On the short ride through Universal Studios, the tram driver showed us a montage of movie clips and riffed on the industry like a stand-up comedian.
“Hurry up and wait,” he said over a loudspeaker. “This is probably your most Hollywood moment of the day.”
He explained that the episode we were attending would air live on the East Coast but would run three hours later on the West Coast.
“You are going into the future,” he said.
He dropped us off a few feet short of Stage 12, the largest soundstage on the Universal lot. We assembled by colors outside the large, impenetrable building. About an hour before the 5 p.m. start time, employees started to escort the different pigments inside. The purples entered, but Shelly and I had fallen behind because of a traffic jam at the port-a-potty. We were now clumped in with the outliers. As the number of waiting hopefuls dwindled, the chatter on the staffers’ headsets increased.
“They don’t have enough seats,” a girl with a turquoise wristband speculated.
I incited a protest: “Let the purples in!”
A guy motioned for us to approach and led us under an awning and into the studio. The venue was dark and mirrored, like a gentlemen’s club. A young woman offered us bottled water and directed us to our seats in the second-to-last row. I had a clear view of the stage and the backs of the coaches’ heads.
Some rules: If we needed to use the bathroom, we would have to flag down our section’s usher, who would accompany us to the outdoor toilets. She could take five people at a time and only during the commercial breaks. We were also told to clap to the beat, wave our arms to slow songs and stand for each performance. And no booing.
“You’re not here to sit and watch,” said the man in charge of rousing the crowd. “You need to be the loudest, rowdiest audience.”
When the top 12 contestants appeared onstage, I hopped out of my seat and whooped — without being asked.
If there was a moon that night, I was over it.

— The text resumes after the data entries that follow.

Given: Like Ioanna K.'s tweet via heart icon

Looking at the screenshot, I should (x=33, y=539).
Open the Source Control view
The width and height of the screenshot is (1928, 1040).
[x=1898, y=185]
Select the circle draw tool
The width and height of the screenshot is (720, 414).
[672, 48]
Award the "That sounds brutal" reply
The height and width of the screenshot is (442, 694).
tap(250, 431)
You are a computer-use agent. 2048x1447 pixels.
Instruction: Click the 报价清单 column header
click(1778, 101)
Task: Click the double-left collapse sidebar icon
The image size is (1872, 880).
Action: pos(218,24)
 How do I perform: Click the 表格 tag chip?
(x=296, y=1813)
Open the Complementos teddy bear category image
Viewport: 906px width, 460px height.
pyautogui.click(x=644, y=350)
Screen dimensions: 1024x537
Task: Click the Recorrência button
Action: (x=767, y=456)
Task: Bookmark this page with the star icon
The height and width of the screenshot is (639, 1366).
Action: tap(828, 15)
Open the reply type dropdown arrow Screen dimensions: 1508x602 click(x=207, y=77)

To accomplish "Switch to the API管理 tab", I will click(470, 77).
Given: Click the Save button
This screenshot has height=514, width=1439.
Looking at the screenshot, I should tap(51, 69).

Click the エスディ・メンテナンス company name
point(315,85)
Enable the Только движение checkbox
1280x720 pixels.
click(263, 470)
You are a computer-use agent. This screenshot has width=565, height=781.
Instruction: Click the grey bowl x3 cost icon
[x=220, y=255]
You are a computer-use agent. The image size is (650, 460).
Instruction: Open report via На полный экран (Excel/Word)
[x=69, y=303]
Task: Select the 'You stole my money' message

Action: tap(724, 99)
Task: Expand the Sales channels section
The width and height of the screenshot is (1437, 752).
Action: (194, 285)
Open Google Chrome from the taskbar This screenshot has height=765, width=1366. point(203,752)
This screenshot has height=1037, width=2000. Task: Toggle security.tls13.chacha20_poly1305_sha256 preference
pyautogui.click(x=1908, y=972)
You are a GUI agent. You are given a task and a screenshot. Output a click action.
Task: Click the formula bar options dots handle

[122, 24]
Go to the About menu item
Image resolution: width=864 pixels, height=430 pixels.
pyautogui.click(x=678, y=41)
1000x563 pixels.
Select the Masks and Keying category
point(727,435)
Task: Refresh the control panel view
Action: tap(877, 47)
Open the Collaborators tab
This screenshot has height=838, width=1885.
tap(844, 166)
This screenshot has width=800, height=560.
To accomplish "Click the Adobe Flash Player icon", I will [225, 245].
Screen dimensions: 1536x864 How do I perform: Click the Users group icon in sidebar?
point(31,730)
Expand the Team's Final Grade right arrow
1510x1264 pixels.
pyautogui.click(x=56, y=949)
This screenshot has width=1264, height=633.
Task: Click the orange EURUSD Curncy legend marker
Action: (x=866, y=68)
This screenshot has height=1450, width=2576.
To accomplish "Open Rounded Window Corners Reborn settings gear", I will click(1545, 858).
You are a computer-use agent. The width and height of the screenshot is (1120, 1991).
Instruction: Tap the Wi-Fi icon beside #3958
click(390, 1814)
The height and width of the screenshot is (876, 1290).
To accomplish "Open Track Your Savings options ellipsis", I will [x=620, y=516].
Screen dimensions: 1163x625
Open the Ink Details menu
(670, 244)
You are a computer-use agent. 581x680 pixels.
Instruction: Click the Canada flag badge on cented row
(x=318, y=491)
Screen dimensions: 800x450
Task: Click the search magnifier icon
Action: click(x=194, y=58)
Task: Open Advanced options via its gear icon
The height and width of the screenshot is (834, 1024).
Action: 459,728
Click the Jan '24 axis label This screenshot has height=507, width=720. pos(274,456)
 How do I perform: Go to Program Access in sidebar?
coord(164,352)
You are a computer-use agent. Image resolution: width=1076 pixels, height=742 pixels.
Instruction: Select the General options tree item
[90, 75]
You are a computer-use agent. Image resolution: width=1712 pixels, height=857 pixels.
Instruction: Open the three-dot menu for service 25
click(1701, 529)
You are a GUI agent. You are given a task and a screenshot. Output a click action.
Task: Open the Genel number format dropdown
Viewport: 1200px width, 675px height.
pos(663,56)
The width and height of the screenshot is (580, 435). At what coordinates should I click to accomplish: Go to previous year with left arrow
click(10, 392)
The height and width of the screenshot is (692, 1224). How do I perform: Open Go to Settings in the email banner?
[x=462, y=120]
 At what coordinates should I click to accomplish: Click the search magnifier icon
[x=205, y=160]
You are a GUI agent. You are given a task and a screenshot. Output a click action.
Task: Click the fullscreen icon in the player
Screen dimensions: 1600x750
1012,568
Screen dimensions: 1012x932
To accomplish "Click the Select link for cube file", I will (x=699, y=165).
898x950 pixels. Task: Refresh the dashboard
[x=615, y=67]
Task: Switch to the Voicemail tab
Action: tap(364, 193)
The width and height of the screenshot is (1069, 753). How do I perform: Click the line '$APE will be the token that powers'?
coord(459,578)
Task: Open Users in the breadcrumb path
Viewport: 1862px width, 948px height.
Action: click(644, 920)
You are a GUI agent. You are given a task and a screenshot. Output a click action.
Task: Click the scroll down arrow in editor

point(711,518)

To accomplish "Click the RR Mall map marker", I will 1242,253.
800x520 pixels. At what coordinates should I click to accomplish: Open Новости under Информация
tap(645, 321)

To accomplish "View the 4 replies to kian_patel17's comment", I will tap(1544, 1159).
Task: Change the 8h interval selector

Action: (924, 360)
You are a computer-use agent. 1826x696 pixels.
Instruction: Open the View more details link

I clapped, danced and sang — or, more precisely, screamed — for nearly two hours. During breaks, I watched the coaches: Blake swaggering over to Gwen’s chair and flirting; Pharrell Williams keeping to himself; Adam bantering with Carson Daly, the host. I sometimes paused my squealing to take in the surroundings, a less painful way of pinching myself.
“You were truly an amazing crowd,” said the audience-energizer. “If you were here last Monday, you wouldn’t have heard me say that.”
After the show, we reversed the morning’s course. Shelly and I cut through the parking garage, now devoid of lines, and raced through Universal City to the hotel.
A few minutes before 8 p.m., I took a seat on the bed to watch “The Voice.”